§ **Task to carry out**
Transcribe the rows below without any change, from the line with "Given: Select the upper" up to and including the line with "Action: click(x=86, y=65)".

§ **Given data**
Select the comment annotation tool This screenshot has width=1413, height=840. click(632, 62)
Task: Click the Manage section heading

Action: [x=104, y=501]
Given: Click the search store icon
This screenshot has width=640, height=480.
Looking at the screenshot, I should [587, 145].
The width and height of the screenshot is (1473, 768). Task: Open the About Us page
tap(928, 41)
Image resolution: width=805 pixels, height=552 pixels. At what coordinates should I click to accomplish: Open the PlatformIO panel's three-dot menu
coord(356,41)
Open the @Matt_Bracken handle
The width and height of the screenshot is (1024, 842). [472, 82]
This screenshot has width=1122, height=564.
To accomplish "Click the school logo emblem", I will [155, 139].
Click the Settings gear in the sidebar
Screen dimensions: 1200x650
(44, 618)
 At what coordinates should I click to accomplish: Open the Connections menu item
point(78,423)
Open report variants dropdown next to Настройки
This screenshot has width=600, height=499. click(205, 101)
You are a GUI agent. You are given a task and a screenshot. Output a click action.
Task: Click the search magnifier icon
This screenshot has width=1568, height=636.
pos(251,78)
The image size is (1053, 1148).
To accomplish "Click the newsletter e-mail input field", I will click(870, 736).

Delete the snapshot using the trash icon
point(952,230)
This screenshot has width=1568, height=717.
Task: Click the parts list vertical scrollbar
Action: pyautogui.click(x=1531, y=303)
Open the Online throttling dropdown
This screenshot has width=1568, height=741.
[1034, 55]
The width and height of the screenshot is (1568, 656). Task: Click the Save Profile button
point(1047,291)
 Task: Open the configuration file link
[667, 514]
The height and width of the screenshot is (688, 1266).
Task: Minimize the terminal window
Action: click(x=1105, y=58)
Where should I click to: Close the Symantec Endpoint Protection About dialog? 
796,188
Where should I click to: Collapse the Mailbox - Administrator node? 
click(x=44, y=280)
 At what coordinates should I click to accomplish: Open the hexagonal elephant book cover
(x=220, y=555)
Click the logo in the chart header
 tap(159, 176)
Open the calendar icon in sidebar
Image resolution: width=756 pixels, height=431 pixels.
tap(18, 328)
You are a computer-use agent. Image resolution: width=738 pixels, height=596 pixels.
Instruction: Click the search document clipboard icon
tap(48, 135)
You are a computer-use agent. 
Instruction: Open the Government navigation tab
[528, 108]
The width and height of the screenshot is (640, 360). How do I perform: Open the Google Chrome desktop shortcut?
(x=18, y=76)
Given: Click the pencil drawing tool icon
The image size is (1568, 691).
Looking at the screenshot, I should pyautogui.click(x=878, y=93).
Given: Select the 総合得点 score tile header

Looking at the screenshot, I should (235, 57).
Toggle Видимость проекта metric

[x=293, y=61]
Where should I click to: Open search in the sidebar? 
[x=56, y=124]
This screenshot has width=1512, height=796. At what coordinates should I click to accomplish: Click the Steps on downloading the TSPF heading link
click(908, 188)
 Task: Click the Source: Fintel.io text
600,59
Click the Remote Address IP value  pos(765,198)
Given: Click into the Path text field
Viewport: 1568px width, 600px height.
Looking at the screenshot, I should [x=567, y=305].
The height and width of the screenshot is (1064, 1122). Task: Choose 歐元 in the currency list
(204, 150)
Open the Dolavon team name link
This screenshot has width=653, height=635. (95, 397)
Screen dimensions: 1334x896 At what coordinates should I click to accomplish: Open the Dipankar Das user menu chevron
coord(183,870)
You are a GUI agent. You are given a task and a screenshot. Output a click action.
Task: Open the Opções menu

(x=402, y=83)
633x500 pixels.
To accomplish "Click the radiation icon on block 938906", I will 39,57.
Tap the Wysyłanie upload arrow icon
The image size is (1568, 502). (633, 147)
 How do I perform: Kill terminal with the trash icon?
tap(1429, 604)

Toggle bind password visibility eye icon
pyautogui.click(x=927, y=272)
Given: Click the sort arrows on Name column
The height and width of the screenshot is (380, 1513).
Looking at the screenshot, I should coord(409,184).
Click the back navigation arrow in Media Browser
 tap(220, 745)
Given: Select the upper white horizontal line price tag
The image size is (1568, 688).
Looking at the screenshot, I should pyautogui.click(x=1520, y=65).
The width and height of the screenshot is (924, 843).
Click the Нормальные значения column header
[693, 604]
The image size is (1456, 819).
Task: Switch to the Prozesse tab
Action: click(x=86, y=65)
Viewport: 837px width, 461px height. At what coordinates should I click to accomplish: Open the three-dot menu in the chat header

§ **Problem solution**
Given: Select the upper white horizontal line price tag
The image size is (1568, 688).
Looking at the screenshot, I should pyautogui.click(x=1520, y=65).
The width and height of the screenshot is (924, 843).
Click the Нормальные значения column header
[693, 604]
The image size is (1456, 819).
Task: Switch to the Prozesse tab
Action: click(x=86, y=65)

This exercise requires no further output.